Just squeezing out 6.6% instead of 6.5% makes for a final difference of $30,500, or roughly a fifth of the net (of medical outpatient expenses) deposited. Without resorting to insulting language, this large difference achieved by such a small income increment is a legitimate goal for technology improvements and management streamlining. The amount is seemingly within reach, and the consequences are worth it. So although the Standard and Poor 500 actually averaged 6.6%, and the modal return was even higher, we round it off to 6.5% in most of our illustrations. Several such small yield improvements can boost net returns by 1%, which makes an enormous difference in eventual yield after decades of compounding. That's particularly true in a compound yield curve which turns up at its far end. Since transaction costs have decreased by 70% in the past ten years, it definitely seems possible to extract an equal amount again by relentlessly pressing for it. It misjudges the public mood to say there is no room for improvement by educating the public. Right now, everybody involved would probably agree it is high time to increase the deposit limits, after several decades of their having remained stationary. That alone would significantly assist the transition from a nuisance to a central bulwark of retirement security. The financial industry wrongly misjudged this transformation to be trivial, so it's getting a little late to adjust it gracefully. Working out some examples from beginning to end, is very persuasive.
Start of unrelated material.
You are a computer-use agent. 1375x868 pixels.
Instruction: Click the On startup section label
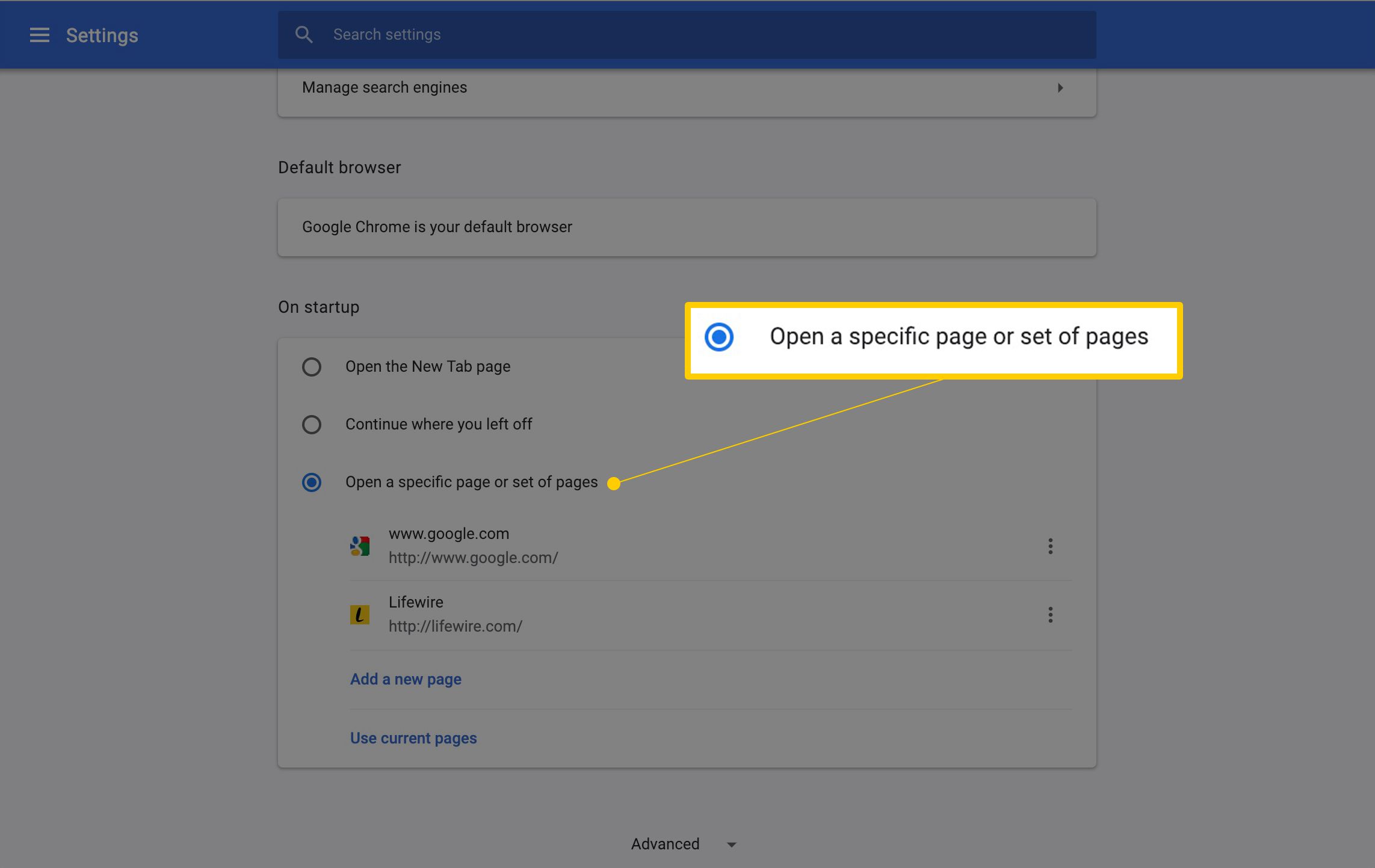319,307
True, about a fifth of the contribution to this scheme is provided by income tax reduction, but the line between public and private obligations to health care is already too blurred to hope for an agreement on the fairness issue. Just look at the combined state and federal tax contribution to the cost of group employer-based insurance, which probably approaches 60%. Still more important is the hidden contribution to increased longevity made by medical care. It seems hardly debatable that improving health was largely responsible for lengthening the time in retirement. The problem of outliving savings is pretty much a by-product of improving medical care; if you want one, you must cope with the other. For this reason alone, it seems entirely proper to include rising retirement costs as part of the cost of improving health care. If you want to solve the whole problem, however, you look for any solution and forget about assigning blame. Is there anyone reading this chapter who doesn't want to live an extra thirty years?